Tuesday, February 25, 2014

Intuit Q2 Results Show Just How Hard Xero's US Task Is

Ben Kepes for Forbes writes: The SMB cloud accounting space is, contrary to what people might think, a very interesting space. New entrant Xero has got a lot of attention, some serious investment and gained a real global foothold. At its latest reporting period Xero had 250000 individual businesses as customers globally.
At the same time there is the dominant existing player Intuit, whoseQuickbooks product fuels the bulk of US SMBs. Intuit has had a cloud product for years, Quickbooks Online, but it has been a fairly sub standard product until recently.
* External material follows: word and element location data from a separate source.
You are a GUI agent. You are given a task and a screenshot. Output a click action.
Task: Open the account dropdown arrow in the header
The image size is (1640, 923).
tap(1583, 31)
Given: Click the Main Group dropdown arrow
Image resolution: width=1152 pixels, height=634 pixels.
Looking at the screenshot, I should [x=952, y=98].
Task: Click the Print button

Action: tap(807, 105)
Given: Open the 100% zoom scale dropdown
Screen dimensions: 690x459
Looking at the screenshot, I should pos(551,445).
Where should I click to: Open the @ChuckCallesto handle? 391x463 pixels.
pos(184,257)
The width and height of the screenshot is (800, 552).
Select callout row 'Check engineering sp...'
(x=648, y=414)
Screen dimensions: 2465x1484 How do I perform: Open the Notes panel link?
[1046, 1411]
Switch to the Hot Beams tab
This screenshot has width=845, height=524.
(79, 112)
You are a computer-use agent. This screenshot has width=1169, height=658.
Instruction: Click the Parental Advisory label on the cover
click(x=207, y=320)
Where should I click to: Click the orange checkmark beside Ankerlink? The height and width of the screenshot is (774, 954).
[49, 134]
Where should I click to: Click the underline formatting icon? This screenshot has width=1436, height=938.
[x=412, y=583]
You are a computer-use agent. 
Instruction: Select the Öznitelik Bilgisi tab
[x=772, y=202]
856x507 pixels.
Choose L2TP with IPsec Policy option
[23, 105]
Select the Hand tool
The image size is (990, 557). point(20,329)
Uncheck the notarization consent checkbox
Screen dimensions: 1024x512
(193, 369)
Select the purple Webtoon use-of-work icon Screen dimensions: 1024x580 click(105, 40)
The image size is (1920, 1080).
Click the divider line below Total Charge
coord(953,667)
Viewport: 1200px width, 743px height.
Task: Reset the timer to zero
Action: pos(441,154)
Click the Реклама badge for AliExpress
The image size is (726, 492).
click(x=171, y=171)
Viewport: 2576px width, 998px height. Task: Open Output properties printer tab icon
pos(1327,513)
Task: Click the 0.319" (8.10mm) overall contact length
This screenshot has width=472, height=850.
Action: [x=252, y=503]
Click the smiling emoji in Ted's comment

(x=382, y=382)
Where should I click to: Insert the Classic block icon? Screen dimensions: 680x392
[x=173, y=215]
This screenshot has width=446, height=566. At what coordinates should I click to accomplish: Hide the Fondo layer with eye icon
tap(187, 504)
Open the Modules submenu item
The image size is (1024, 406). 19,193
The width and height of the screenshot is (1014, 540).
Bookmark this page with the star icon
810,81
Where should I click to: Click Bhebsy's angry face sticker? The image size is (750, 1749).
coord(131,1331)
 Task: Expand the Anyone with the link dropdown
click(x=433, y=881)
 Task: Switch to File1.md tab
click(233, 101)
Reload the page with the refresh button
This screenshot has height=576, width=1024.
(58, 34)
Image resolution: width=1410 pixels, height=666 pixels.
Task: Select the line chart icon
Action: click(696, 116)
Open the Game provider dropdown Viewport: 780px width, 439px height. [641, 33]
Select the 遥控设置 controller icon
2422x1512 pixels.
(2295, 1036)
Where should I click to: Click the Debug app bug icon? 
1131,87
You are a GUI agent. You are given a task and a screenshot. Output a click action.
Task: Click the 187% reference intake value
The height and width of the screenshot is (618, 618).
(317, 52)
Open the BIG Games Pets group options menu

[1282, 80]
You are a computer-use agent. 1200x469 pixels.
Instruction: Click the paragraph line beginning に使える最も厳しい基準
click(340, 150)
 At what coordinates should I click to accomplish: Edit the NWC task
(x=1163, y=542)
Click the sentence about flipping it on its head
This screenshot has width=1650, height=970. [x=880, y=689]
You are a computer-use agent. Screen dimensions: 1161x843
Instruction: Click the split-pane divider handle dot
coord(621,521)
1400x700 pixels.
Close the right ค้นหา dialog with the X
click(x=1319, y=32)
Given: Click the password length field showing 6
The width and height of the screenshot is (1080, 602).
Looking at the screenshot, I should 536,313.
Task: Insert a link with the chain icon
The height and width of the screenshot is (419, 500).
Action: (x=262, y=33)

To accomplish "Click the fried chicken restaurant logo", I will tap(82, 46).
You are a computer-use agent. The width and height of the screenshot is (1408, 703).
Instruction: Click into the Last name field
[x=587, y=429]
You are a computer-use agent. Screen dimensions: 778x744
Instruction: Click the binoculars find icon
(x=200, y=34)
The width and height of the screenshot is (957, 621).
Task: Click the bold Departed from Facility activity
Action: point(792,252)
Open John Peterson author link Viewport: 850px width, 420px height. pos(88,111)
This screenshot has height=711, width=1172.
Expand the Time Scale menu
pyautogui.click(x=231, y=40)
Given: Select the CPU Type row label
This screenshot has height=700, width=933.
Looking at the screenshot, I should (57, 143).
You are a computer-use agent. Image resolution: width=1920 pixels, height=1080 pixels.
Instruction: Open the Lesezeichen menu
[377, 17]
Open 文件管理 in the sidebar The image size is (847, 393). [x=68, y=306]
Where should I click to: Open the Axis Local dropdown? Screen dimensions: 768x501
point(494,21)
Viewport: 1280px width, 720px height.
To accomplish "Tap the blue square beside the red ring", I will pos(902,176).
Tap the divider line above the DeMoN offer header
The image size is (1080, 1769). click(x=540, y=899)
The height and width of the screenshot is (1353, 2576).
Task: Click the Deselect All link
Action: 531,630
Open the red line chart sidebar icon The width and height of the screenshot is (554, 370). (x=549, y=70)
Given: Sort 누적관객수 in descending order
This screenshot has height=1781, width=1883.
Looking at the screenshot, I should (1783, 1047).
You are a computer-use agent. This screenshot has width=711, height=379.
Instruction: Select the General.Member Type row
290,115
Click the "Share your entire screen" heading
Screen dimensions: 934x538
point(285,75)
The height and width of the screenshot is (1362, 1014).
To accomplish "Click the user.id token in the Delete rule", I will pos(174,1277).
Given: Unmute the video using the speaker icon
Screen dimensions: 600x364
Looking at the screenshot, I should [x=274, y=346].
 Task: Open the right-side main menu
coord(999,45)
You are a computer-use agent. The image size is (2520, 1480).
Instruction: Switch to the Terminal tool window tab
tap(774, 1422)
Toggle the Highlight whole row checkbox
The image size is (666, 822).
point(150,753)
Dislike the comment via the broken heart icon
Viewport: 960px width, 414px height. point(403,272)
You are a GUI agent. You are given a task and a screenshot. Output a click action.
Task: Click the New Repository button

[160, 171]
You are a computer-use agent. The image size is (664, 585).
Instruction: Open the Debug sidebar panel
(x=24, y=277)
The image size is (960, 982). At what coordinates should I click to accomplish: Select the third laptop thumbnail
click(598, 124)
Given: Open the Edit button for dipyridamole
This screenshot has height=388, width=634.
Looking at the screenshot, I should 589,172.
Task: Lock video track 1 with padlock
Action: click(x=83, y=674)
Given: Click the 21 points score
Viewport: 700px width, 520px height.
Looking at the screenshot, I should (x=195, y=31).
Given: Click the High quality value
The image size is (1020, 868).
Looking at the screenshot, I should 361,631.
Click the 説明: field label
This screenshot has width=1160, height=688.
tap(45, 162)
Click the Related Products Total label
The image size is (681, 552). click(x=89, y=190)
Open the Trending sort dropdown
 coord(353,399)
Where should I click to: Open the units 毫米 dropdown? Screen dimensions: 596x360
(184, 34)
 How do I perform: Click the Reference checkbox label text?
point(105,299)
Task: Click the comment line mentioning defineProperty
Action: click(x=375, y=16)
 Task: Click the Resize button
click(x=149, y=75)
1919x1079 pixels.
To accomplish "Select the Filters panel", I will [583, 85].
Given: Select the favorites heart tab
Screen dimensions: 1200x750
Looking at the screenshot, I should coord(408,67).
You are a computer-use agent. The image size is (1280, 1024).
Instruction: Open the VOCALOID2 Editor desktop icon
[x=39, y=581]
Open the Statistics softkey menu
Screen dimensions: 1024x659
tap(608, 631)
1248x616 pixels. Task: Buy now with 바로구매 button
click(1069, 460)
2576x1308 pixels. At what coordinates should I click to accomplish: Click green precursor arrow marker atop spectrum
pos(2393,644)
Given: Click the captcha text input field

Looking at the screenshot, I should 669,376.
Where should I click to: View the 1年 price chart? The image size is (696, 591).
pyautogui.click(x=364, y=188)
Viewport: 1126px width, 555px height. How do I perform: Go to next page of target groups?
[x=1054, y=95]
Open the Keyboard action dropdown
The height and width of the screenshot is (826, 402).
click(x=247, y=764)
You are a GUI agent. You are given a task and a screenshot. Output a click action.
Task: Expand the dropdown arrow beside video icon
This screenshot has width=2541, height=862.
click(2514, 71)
What changed recently was Xero gaining lots of attention – while dabbling in the US mrket until now, Xero picked up around $200M of funding and flagged that it was serious about entering the US market in a substantive way. It’s also flagged a US listing (to add to its existing New Zealand and Australian public listings)
Seeing the very real risk that Xero introduces, Intuit has finally decided to get serious about its cloud product. Taking a leaf from Clayton Christensen‘s book the Innovators Dilemma, Intuit has decided to actively begin disrupting its existing legacy products in order to reduce the imapct of external threats. In essence they’re disrupting themselves before Xero does it for them.
And Intuit’s Q2 results announced this week show that its executing on this change. The company announced that Quickbooks Online has now got 561000 business paying for it, of those 561000, 45000 were added in the last quarter alone.
Previously Xero’s CEO Rod Drury has gone on record criticizing Intuit for not breaking out Quickbooks Online revenue. He’shad to review that critique and is now toning it down to reflect more upon the money Intuit is spending on marketing and the limited impact that he believes this is having on growth:
It’s a fascinating look at market dynamics. An incumbent was arguably resting on its laurels for a number of years. An upstart managed to grow to scale while the incumbent was napping and finally the incumbent wakes up and begins to respond. Intuit has an existing customer base across all its business products of close to 1.2 million businesses. This is a significant number and the question is whether the company will be able to continue converting users of legacy products onto QBO at the same time as adding new businesses into the platform. In terms of the second point, it all comes down to mindshare – while not a hard metric, only a couple of years ago almost no one I spoke to in the US had heard of Xero. Today that has changed and the first thing that people generally ask me when they find out I come from new Zealand (the home of Xero) is whether I’ve heard of the company.
However, at least in the US market, Xero hasn’t yet got significant coverage. Of its 250000 global customers, it is saying close to 100000 are in Australia. My assessment would be that the company is still under 50000 paying customers in the US, a tiny footprint that they’re going to be anxious to grow rapidly. The company will no doubt be hoping that a US listing off the back of global revenue will help them gain the credibility in the US to start building those numbers.
Xero is building this awareness through a number of means – strong ties with accountants, high profile investors and executives and an immensely strong ecosystem of add-on partners. This is the key area for Intuit – it has existing mindshare but it’s executed poorly on building the ecosystem of third party add-on products. If I were inside Intuit I’d be investing a lot of development in building out the Quickbooks Online API and engaging with developers to both provide more valuable functionality for customers but, perhaps more importantly, to build a defensive wall to protect itself from the very real threat which is Xero.